[INSTRUCTIONS FOR THE TASK] For the entries that follow, state how many lines include the word "will", giving the number and nothing else.

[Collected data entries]
┄┄┄┄┄┄┄┄┄┄┄┄┄┄┄┄┄┄┄┄
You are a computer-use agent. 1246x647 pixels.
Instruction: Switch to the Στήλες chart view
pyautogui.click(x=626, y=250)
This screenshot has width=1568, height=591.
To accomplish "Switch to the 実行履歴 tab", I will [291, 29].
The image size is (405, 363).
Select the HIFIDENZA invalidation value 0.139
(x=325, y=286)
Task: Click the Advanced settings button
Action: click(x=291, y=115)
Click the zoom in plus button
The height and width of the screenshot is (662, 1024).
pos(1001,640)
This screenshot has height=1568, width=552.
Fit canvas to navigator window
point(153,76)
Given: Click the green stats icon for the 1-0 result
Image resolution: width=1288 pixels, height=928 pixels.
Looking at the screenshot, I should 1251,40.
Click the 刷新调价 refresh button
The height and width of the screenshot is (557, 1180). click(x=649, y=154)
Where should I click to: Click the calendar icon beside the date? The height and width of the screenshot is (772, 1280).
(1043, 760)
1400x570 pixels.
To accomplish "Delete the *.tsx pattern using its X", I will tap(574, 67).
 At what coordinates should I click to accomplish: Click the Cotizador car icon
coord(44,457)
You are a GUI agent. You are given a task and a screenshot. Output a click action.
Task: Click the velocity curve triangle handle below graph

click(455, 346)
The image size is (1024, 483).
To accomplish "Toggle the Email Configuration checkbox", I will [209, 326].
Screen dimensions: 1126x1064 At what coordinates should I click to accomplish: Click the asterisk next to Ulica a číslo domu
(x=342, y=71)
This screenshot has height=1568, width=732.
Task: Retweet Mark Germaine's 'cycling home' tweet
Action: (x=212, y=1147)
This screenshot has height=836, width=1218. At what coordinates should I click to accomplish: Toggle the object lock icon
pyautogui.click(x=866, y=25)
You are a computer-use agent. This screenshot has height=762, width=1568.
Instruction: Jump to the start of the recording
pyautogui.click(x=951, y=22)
┄┄┄┄┄┄┄┄┄┄┄┄┄┄┄┄┄┄┄┄
[SOLUTION TO THIS PROBLEM] 3